Solve Mean-Variance Problem by Expected Return Maximization

279 Views Asked by At

One period market with n securities with return R~ $N(\mu,\Sigma)$. An expected return on each security is $\mu_1,\dots,\mu_n$

Investor has 1 unit of wealth and invests into n assets, with weights $w_1,\dots,w_n$ so that the sum of the $w_i$=1.

To solve the mean-variance problem, given the expected return on this portfolio is $p$, and allow the short-sale.
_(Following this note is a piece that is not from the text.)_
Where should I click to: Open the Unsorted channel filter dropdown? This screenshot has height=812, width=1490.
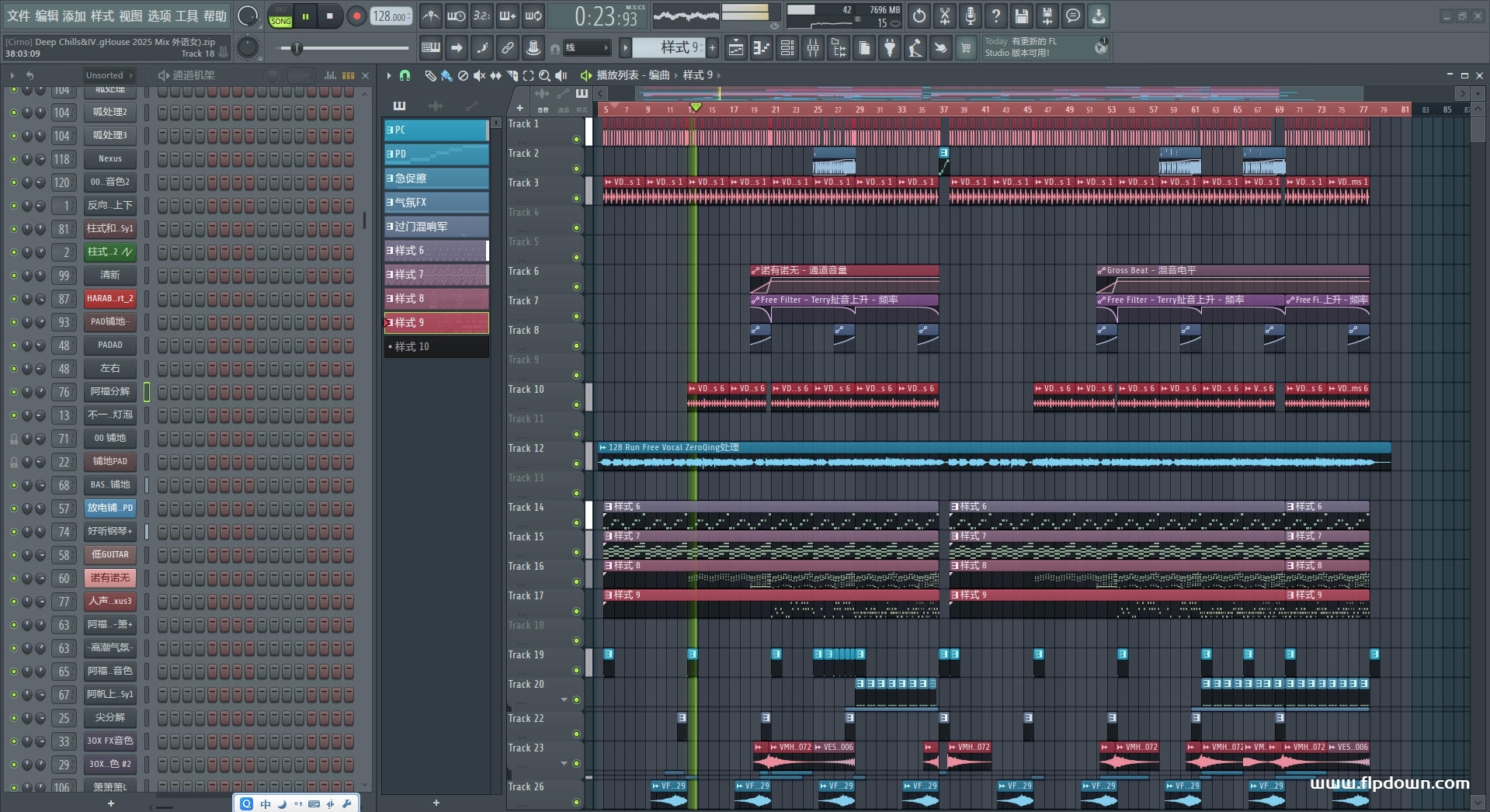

The minimum variance portfolio problem can be solved by Lagrange Multiplier: $$min\quad w^T\Sigma w$$ subject to:$$w_1+\dots+w_n=1$$ $$\mu_1w_1+\dots+\mu_nw_n=p$$ The Lagrangian is: $$\mathcal{L}=w^T\Sigma w-\lambda_1(a^Tw-p)-\lambda_2(w^Te-1)$$ Where $e$ is the all-ones matrix and $a$ is $[\mu_1,\mu_2,\dots,\mu_n]$. After first order conditions,$$w=\lambda_1\Sigma^{-1}\mu+\lambda_2\Sigma^{-1}e$$ So that $$1=\lambda_1e^T\Sigma^{-1}\mu+\lambda_2e^T\Sigma^{-1}e$$ $$p=\lambda_1\mu^T\Sigma^{-1}\mu+\lambda_2\mu^T\Sigma^{-1}e$$

and in a matrix form: $$\begin{bmatrix} \lambda_1 \\ \lambda_2 \end{bmatrix}= \begin{bmatrix} e^T\Sigma^{-1}\mu & e^T\Sigma^{-1}e \\\mu^T\Sigma^{-1}\mu&\mu^T\Sigma^{-1}e \end{bmatrix}^{-1} \begin{bmatrix} 1\\p\end{bmatrix}$$

and the solution for $w$ is: $$w=\begin{bmatrix}\Sigma^{-1}\mu&\Sigma^{-1}e\end{bmatrix}\begin{bmatrix} e^T\Sigma^{-1}\mu & e^T\Sigma^{-1}e \\\mu^T\Sigma^{-1}\mu&\mu^T\Sigma^{-1}e \end{bmatrix}^{-1} \begin{bmatrix} 1\\p\end{bmatrix}$$

Follow this logic, if I want to solve the maximum expected return mean-variance problem, I have an objective function: $$max\quad w^Ta$$ subject to: $$w^T\Sigma w=\sigma^2,\quad where \ \sigma^2\text{is the given variance of the portfolio}$$ $$w^Te=1$$

But when I applied equivalent Lagrange multiplier approach, I can't get the correct results which should be similar as the minimum variance context. Is this because the quadratic programming cannot be used when we have non-linear constraints? And I hope to get a similar result so I can put it into the MatLab to do an empirical study project.